Editor’s note: This guest post by Xin Jin (The Johns Hopkins University) describes a next-generation in-network key-value cache implemented using P4. It is based on a paper orginally published at ACM SOSP ’17, the premier venue for systems research.
The emergence of P4 and programmable data planes enables new use cases, some of which go beyond traditional packet-processing to application-level functionality. This post presents NetCache, a next-generation cloud system built with P4 that shows how co-design of networks and distributed systems can lead to significant performance benefits.
What is NetCache?
NetCache is an in-network key-value cache that leverages the power and flexibility of programmable switches to cache query results and balance load for frequently-accessed items. Because switches are optimized for data input-output, they offer orders of magnitude better performance compared to storage servers, making them an ideal solution for load balancing and caching. While traditional caches usually require a high cache hit ratio (>90%) to absorb most queries, NetCache uses switches primarily for load-balancing, so it provides significant benefits even with a modest cache hit ratio (<50%). Specifically, NetCache provides high aggregate throughput and low latency, even under skewed and rapidly-changing workloads.
What is the problem?
Load balancing for performance guarantees. Key-value stores are a critical building block for large-scale Internet services. As such, they are expected to provide high performance guarantees and meet strict service level agreements (SLAs). Ideally, if the throughput of each storage node is T, a key-value store with N nodes should be able to guarantee an aggregate throughput of N*T. Moreover, if we assume that each node handles no more load than T, then query latency is also bounded. These performance guarantees make it easy for service providers to scale out a storage system to meet specific SLAs.
Unfortunately, the skewed, dynamic nature of real-world workloads make it difficult to provide these guarantees in practice. Popular items are queried far more often than other items, leading to severe imbalances—some servers are over-utilized, other servers are under-utilized, throughput is reduced, and response times suffer due to long tail latencies.
Figure 1: Comparison of different caching approaches. NetCache caches data on programmable switches, which provide orders of magnitude more throughput than in-memory caches.
Load balancing with small, fast caches.

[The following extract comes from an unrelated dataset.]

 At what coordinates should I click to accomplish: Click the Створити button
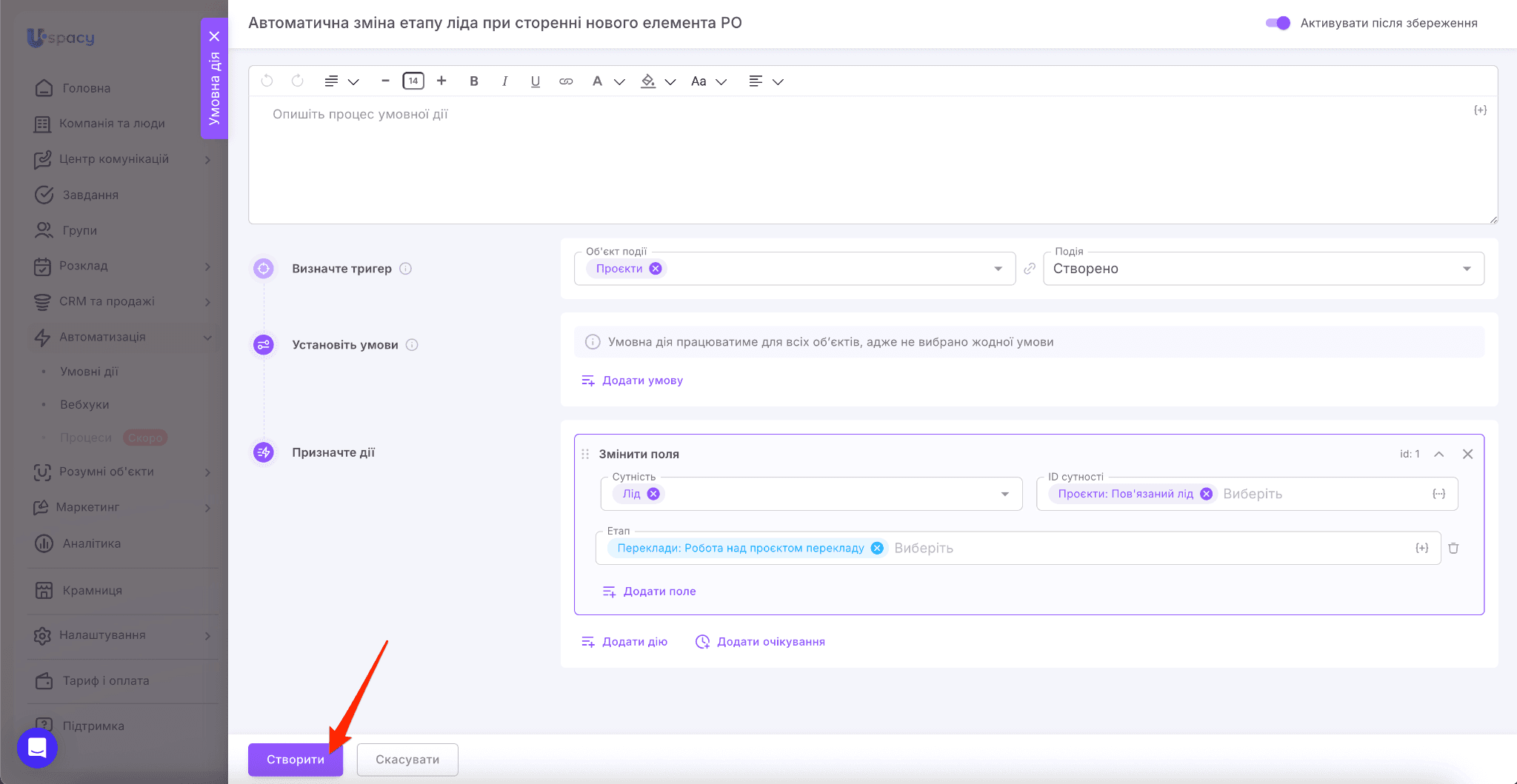[x=295, y=760]
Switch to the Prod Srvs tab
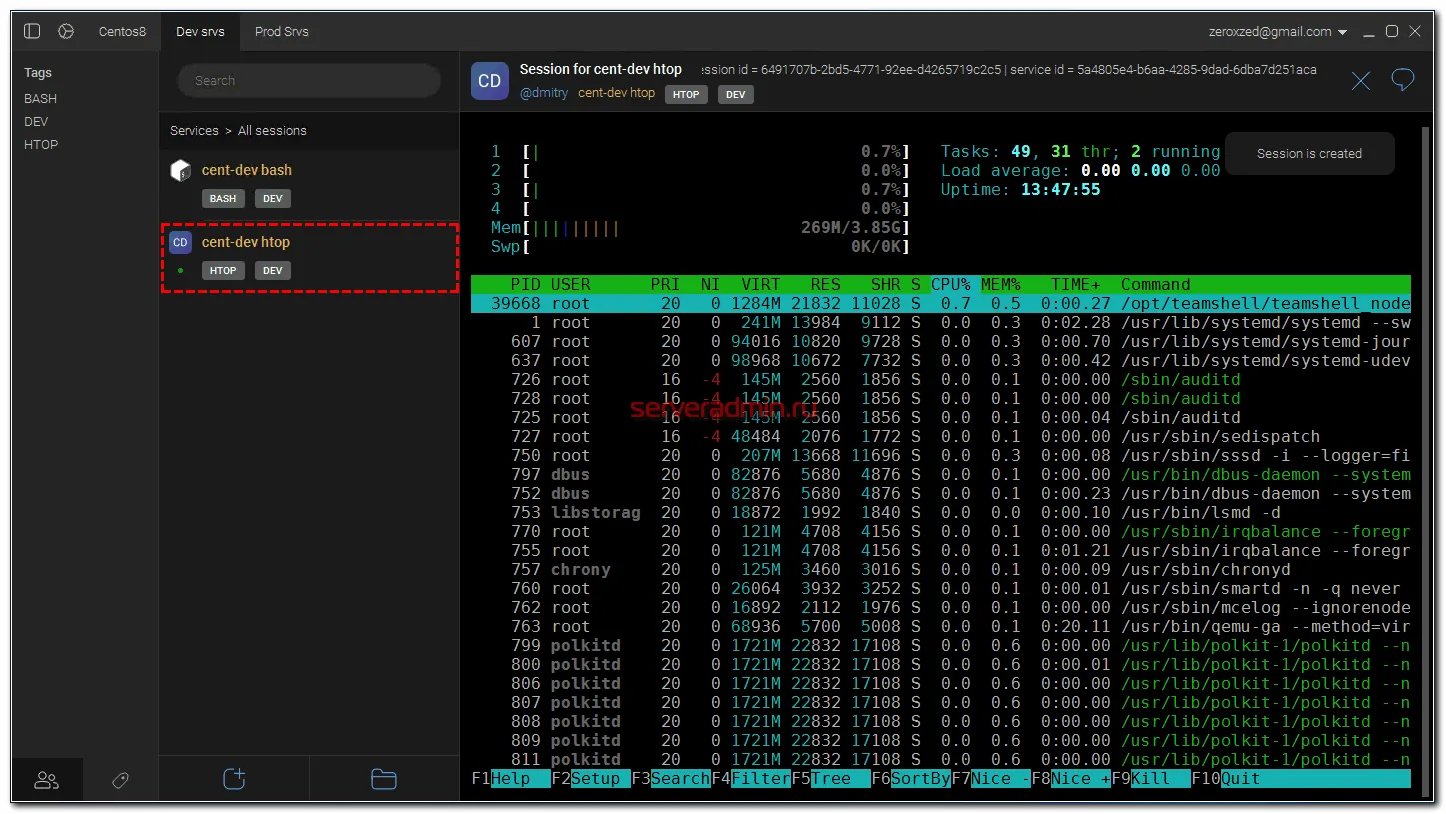This screenshot has width=1446, height=814. click(x=281, y=32)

Caching is an effective technique for addressing load imbalance (Figure 1). Using a theoretical analysis, one can prove that a cache only needs to store O(N log N) items to balance the load for a hash-partitioned key-value cluster with N storage nodes, regardless of the number of key-value items. As O(N log N) is relatively small, hot items can be replicated to all cache nodes in order to avoid circular load balancing issues in the caching layer. To handle skewed workloads, the caching layer must provide an aggregate throughput comparable to the storage layer. Given M caching nodes with per-node throughput T’, we need M >= N * T / T’. If T’ is close to T, then M would be close to N, which implies that we would need to build a caching layer with a similar number of nodes as the storage layer. This has (i) high cost, as it uses too many caching nodes, and (ii) high overhead, as M nodes must be modified for each cache update. Therefore, it requires T’ » T—i.e., orders of magnitude difference—to build a cost-effective, low-overhead caching layer.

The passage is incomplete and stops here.